Riddick Director Tackles Time Travel And Murder With This New Project

By Nick Venable | Published

This article is more than 2 years old

riddickFor all that humanity is good for, one of the things that we sorely lack is the ability to go back in time to right the wrongs that make our lives worse. (Electric scissors, we’ve got a handle on, though.) For his next project, Riddick franchise writer/director David Twohy will head into the future (and then the past) for the sci-fi thriller Replay. Not exactly the most memorable name, but this sounds like it could become an instant classic.

Replay centers on a man named Tyler Vaughn, who serves as a guinea pig for a quantum experiment in which he’s sent four days into the future. (It’s like watching 12 Monkeys in reverse.) Things aren’t going well for Tyler in the near future, as his son has been killed and he’s the main suspect in the murder. In another twist, the end of the day sees Tyler being brought back to the beginning of the previous day, and he uses this messed up chronology to figure out who actually killed his son on the day the experiment began. It sounds like it would be a good Outer Limits episode.

Twohy will direct from a screenplay written by Joe Gazzam, which Relativity picked up over the summer. Gazzam is an up-and-comer, currently writing the Cliffhanger remake for StudioCanal and producer Neil Moritz.
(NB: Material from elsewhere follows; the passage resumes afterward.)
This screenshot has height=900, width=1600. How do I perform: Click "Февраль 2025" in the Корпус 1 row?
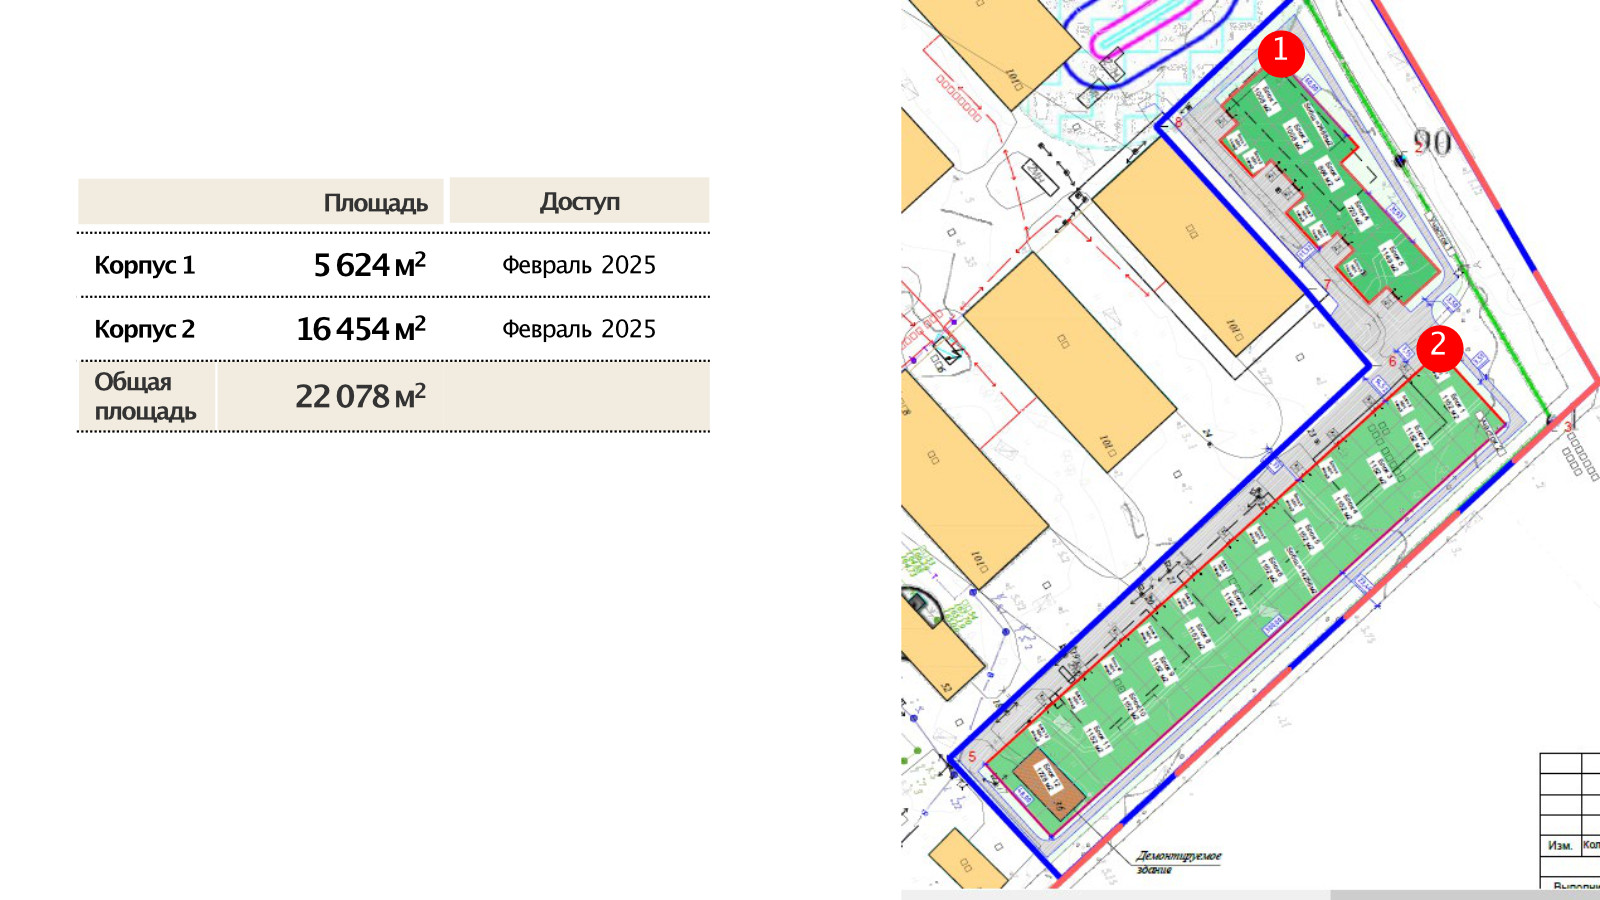[x=578, y=265]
He also has Sony’s thriller Shadow Run in development. Hard to gauge what kind of a story this will be at this point, and it’ll be interesting to see if Twohy puts his own screenwriting talents to work by giving the script a new pass. If not, that probably means Gazzam is worth our time. Unless the movie is a barrel of time-traveling shit.

Though his screenplays (some co-written) have been as mainstream as The Fugitive and Waterworld, Twohy’s directorial efforts have been squared away within the sci-fi and horror genres. His non-Riddick films include 1996’s Charlie Sheen-starring alien drama The Arrival, 2002’s ghost story Below, and 2009’s island thriller A Perfect Getaway. His career began with 1992’s Timescape. Remember that one?

He’s definitely qualified to tell the story happening in Replay, which has Ahmet Zappa as a producer, interestingly enough. According to Deadline, Twohy and Relativity are gearing up to get Replay into production in early 2015, so we can expect some vaguely recognizable actor to get cast as Tyler Vaughn any day now. Unless by tomorrow they’ve already cast someone yesterday, I think that’s how this movie works.